[Items from a dataset]
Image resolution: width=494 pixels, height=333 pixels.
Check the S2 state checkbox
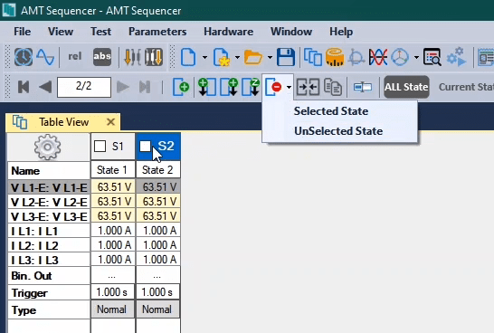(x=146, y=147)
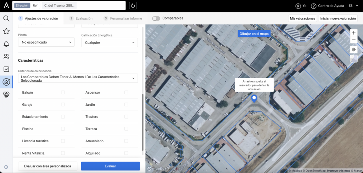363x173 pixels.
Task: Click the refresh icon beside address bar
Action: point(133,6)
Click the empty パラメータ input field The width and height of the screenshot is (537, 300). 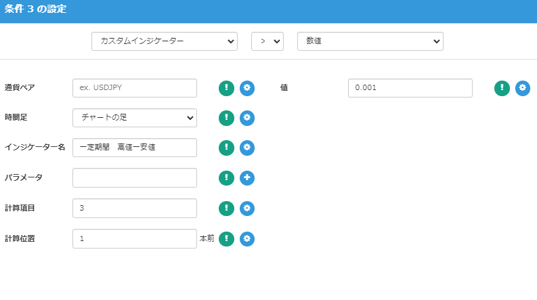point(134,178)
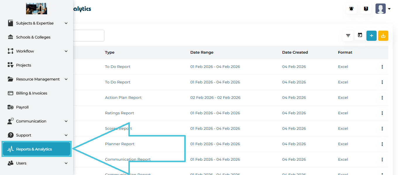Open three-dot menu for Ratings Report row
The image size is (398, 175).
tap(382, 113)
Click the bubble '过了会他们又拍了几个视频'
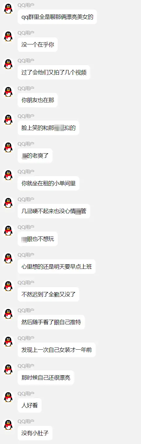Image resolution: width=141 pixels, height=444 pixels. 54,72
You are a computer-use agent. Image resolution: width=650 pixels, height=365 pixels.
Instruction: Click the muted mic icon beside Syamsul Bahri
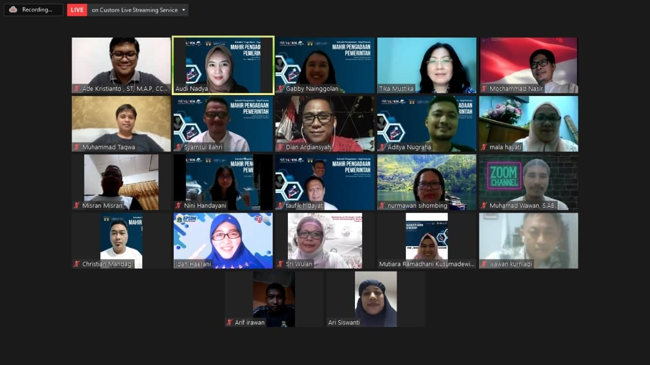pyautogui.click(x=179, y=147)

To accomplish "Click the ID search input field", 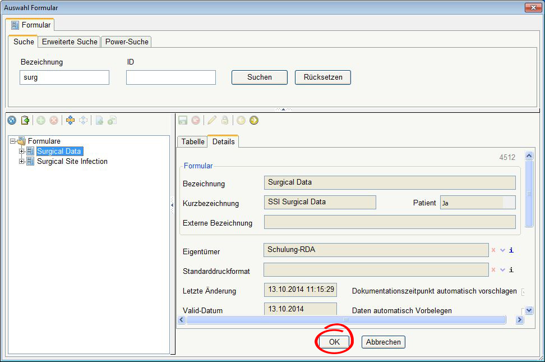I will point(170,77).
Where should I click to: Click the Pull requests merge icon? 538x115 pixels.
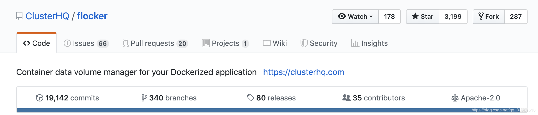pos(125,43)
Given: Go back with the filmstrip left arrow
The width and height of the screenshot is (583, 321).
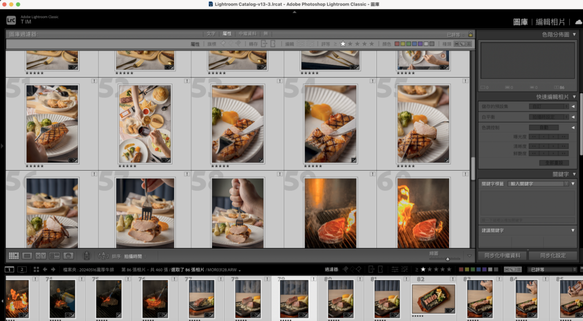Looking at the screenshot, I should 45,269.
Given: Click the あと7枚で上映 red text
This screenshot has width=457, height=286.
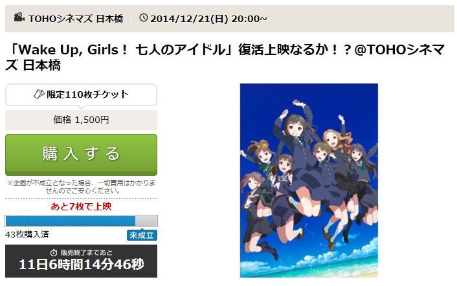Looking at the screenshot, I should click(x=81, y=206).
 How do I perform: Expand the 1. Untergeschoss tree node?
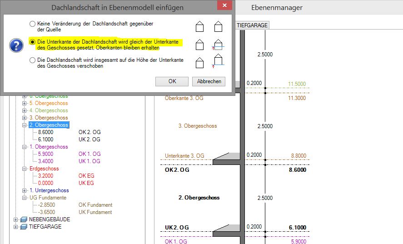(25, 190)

#### [TASK REQUIREMENTS]
Look over the records. Copy the lines that include the word "Given".

#### [SOLUTION TO THIS EXERCISE]
Given: Go back with the filmstrip left arrow
Given: Click the あと7枚で上映 red text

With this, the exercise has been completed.